4. The course AI-assisted Q&A and learning progress tracking method according to claim 1, characterized in that, The personalized cognitive state model mentioned in step S5 specifically includes: S51: For each target node in the multidimensional dynamic knowledge graph, extract a feature set related to the target node from all cognitive state samples; the feature set includes the angle and depth of the user's questions about the node, the response time after receiving the answer, the stability of the performance in subsequent related self-tests, and the frequency of association with easily confused nodes; S52: Using the feature set, calculate the multidimensional state vector of the target node through a machine learning model; the mastery represents the knowledge reproduction ability, the stability represents the reliability of knowledge transfer in different contexts, and the easily confused associated node set is generated by weighting the user's personal historical confusion records and the group cognitive confusion probability relationship in the knowledge graph.

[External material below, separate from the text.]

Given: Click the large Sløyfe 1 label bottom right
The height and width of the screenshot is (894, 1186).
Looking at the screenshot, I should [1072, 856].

5. The course AI-assisted Q&A and learning progress tracking method according to claim 1, characterized in that, The dynamic generation and adjustment of the personal learning path in step S6 specifically includes: S61: Based on the personalized cognitive state model, identify the nodes to be intervened that meet any of the following conditions: mastery is lower than a first preset threshold, or stability is lower than a second preset threshold. S62: For each node to be intervened, the best learning modality and micro-course content are matched from the learning resource library by combining the user's metacognitive feature tags; the metacognitive feature tags are obtained by analyzing the correlation data between the user's historical learning performance and different learning modalities, and are used to identify the user's preferred information reception and processing style. S63: Based on the dependency relationships and cognitive confusion probability relationships in the multidimensional dynamic knowledge graph, the selected nodes to be intervened and the matching learning resources are topologically sorted and conflict-resolved to generate logically coherent linear learning paths and network review paths with optimized cognitive load.

6. The course AI-assisted Q&A and learning progress tracking method according to claim 5, characterized in that, The method for generating micro-course content in step S62 is as follows: for the specific weak dimensions of the node to be intervened, relevant knowledge point fragments are extracted from standard course resources, and reorganized and connected according to the preset cognitive correction logic framework. At the same time, positive and negative cases adapted from the user's high-frequency errors or points of confusion are embedded, and targeted explanation units are synthesized in real time by programming.

7. The course AI-assisted Q&A and learning progress tracking method according to claim 1, characterized in that, It also includes step S7: An anonymous cognitive state network is established across users. By analyzing student groups with similar personalized cognitive state models or similar personal learning path adjustment patterns, potential effective learning strategies or common teaching difficulties can be discovered. The analysis results are then fed back to curriculum designers to optimize course content and multidimensional dynamic knowledge graph structures.

8. The course AI-assisted Q&A and learning progress tracking method according to claim 1, characterized in that, When generating Q&A content in step S4, a multi-turn dialogue format is adopted, and the real-time changes in the user's cognitive state are dynamically evaluated during the dialogue. The depth, breadth, and expression of subsequent dialogue content are adjusted based on the evaluation results.